CapabilityLlama 3.2 NV EmbedQA 1B v2Mistral 7B Instruct v0.3
VisionNoNo
MultimodalNoNo
ReasoningNoNo
Function callingNoYes
Tool useNoNo
Structured outputsNoNo
Code executionNoNo
IDE integrationNoNo
Computer useNoNo
Parallel agentsNoNo

Benchmarks

No shared benchmark rows are currently sourced for this pair.

Deep dive

The capability footprint differs most on function calling: Mistral 7B Instruct v0.3. Both models share the core language-model surface, so the practical split is not just feature count. Use those differences to decide whether the page is about raw model quality, agentic coding support, multimodal ingestion, or predictable structured API behavior.

Pricing coverage is uneven: Llama 3.2 NV EmbedQA 1B v2 has no token price sourced yet and Mistral 7B Instruct v0.3 has $0.20/1M input tokens. Provider availability is 1 tracked routes versus 2. Treat unknown pricing as an integration gap, then verify the route you will actually call before estimating production spend.

Choose Llama 3.2 NV EmbedQA 1B v2 when provider fit are central to the workload. Choose Mistral 7B Instruct v0.3 when long-context analysis, larger context windows, and broader provider choice are more important. For production, rerun your own prompts through the exact provider, region, and tool stack you plan to ship. This keeps the decision grounded in measurable tradeoffs instead of brand-level assumptions. It also helps separate model capability from provider packaging, which can change cost and latency.

FAQ

Which has a larger context window, Llama 3.2 NV EmbedQA 1B v2 or Mistral 7B Instruct v0.3?
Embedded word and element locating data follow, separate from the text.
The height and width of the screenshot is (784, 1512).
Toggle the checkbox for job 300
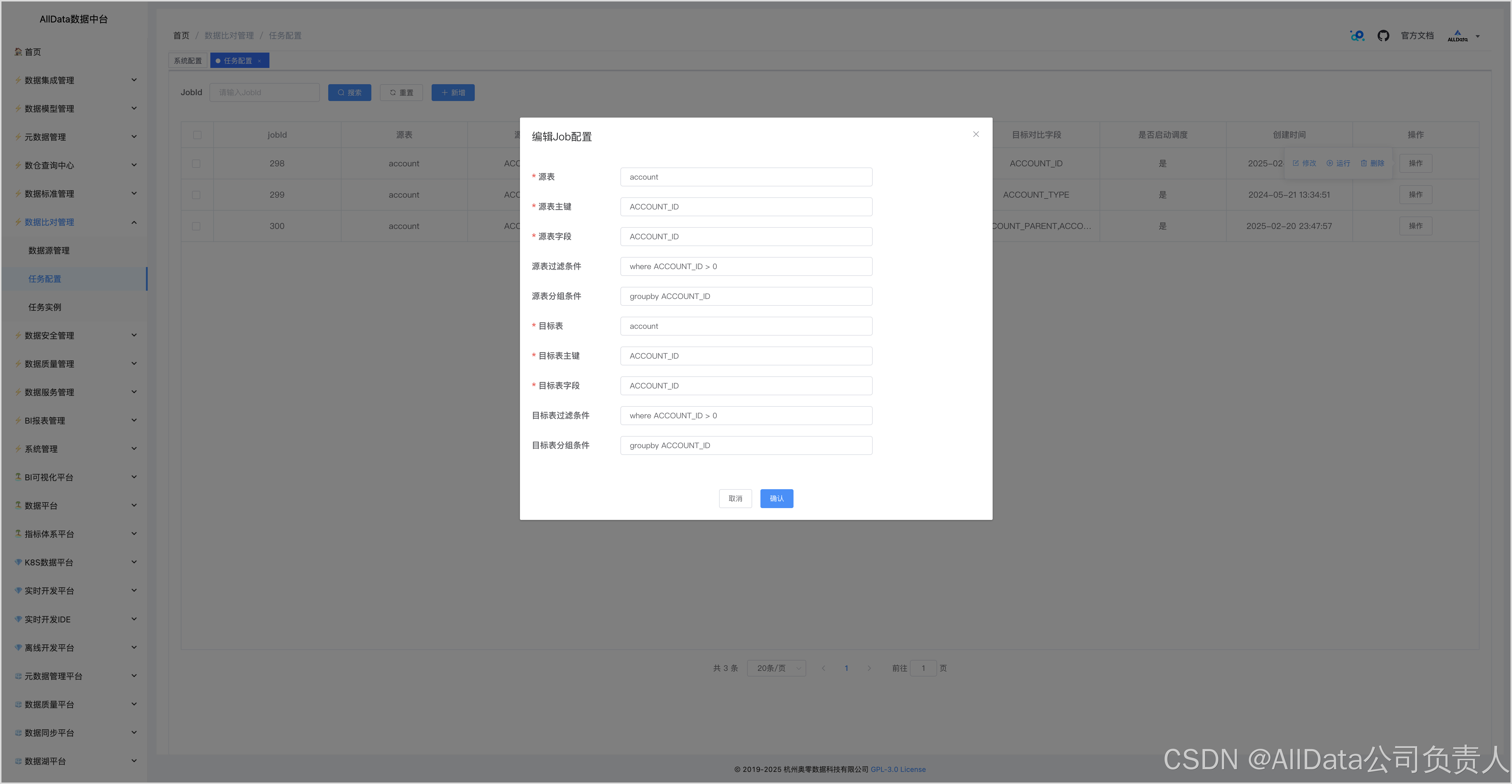point(196,226)
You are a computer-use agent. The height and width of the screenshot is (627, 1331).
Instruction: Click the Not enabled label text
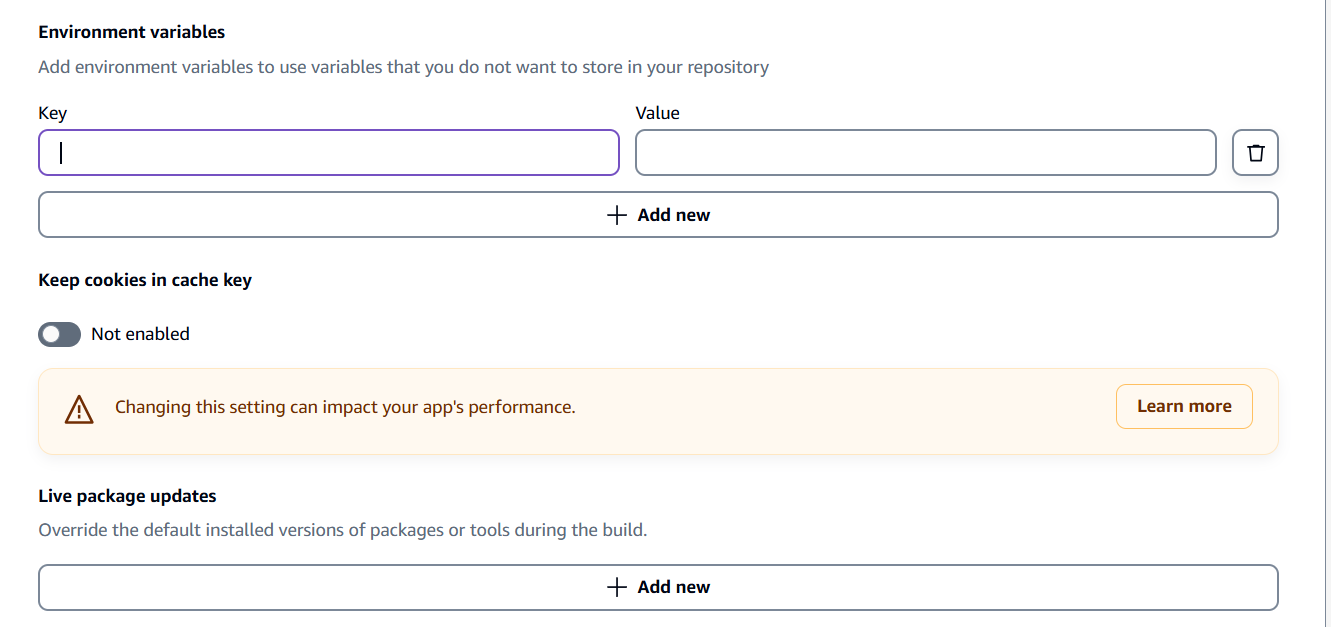(140, 333)
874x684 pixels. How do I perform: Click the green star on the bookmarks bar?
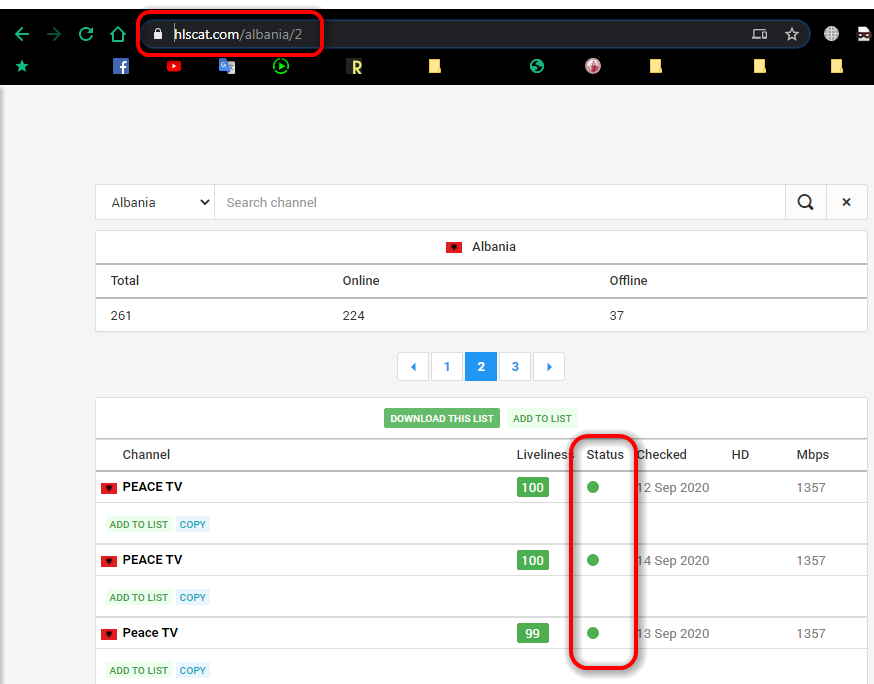click(x=22, y=66)
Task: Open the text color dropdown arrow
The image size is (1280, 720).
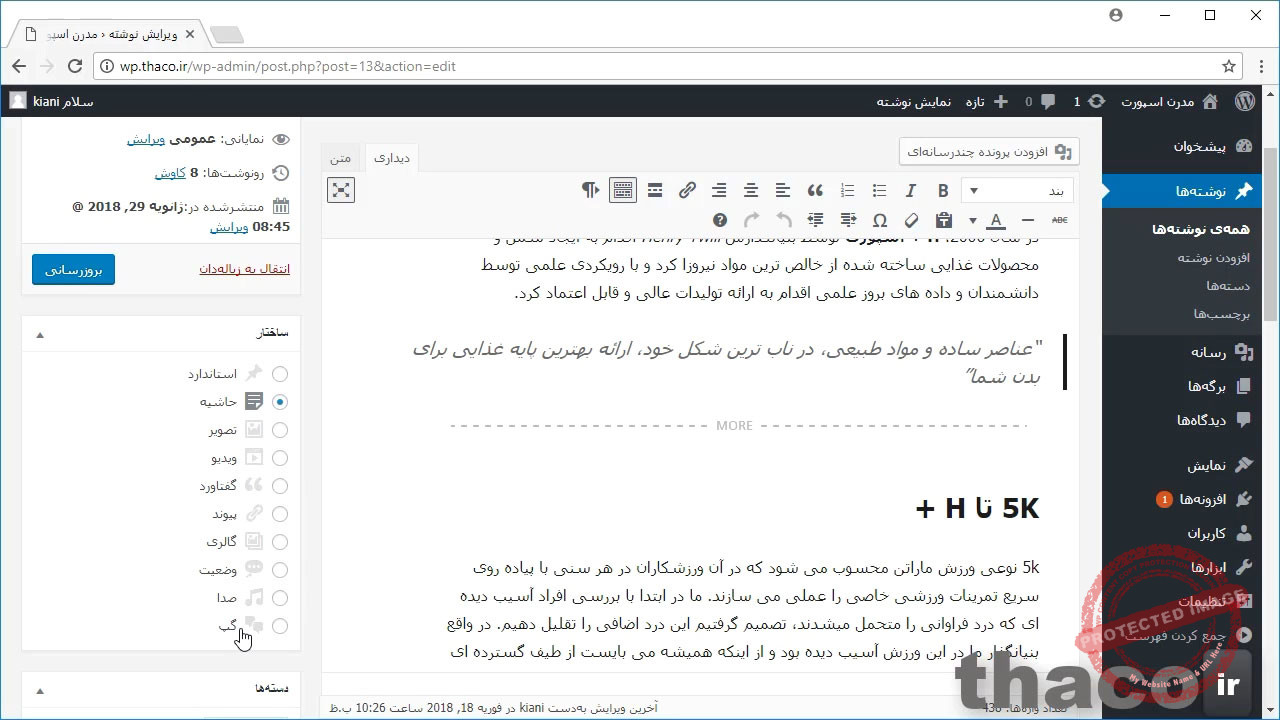Action: (x=972, y=220)
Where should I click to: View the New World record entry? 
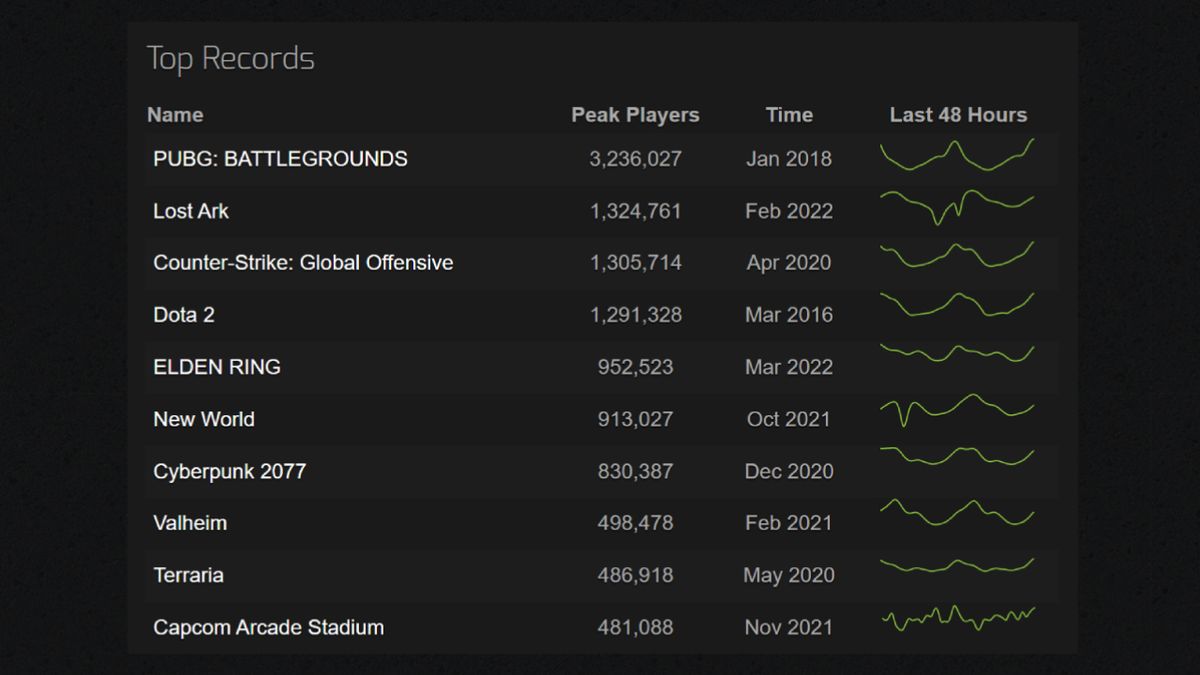pyautogui.click(x=204, y=419)
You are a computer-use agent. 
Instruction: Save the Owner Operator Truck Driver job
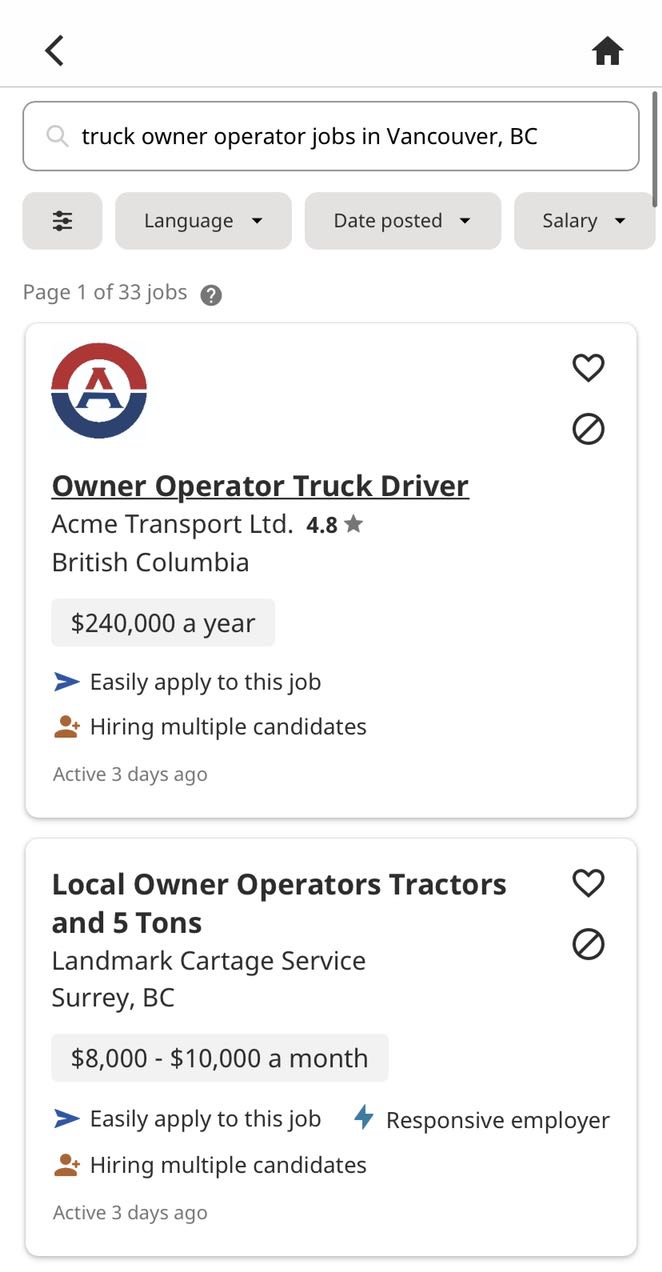588,368
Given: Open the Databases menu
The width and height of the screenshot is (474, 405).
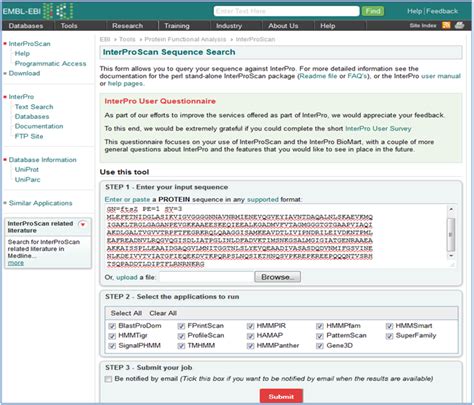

Mistral 7B Instruct v0.3 supports 32k tokens, while Llama 3.2 NV EmbedQA 1B v2 supports 4k tokens. That gap matters most for long documents, large codebases, retrieval-heavy agents, and conversations where earlier context must remain visible.

Is Llama 3.2 NV EmbedQA 1B v2 or Mistral 7B Instruct v0.3 open source?

Llama 3.2 NV EmbedQA 1B v2 is listed under Open Weights. Mistral 7B Instruct v0.3 is listed under Apache 2.0. License labels affect whether you can self-host, redistribute weights, or rely only on hosted APIs, so confirm the upstream license before deployment.

Which is better for function calling, Llama 3.2 NV EmbedQA 1B v2 or Mistral 7B Instruct v0.3?

Mistral 7B Instruct v0.3 has the clearer documented function calling signal in this comparison. If function calling is mission-critical, validate it against the provider endpoint because model-level support and API-level exposure can differ.

Where can I run Llama 3.2 NV EmbedQA 1B v2 and Mistral 7B Instruct v0.3?

Llama 3.2 NV EmbedQA 1B v2 is available on NVIDIA NIM. Mistral 7B Instruct v0.3 is available on Fireworks AI and NVIDIA NIM. Provider coverage can affect latency, region availability, compliance posture, and fallback options.

When should I pick Llama 3.2 NV EmbedQA 1B v2 over Mistral 7B Instruct v0.3?

Mistral 7B Instruct v0.3 fits 8x more tokens; pick it for long-context work and Llama 3.2 NV EmbedQA 1B v2 for tighter calls. If your workload also depends on provider fit, start with Llama 3.2 NV EmbedQA 1B v2; if it depends on long-context analysis, run the same evaluation with Mistral 7B Instruct v0.3.

Continue comparing

Last reviewed: 2026-05-19. Data sourced from public model cards and provider documentation.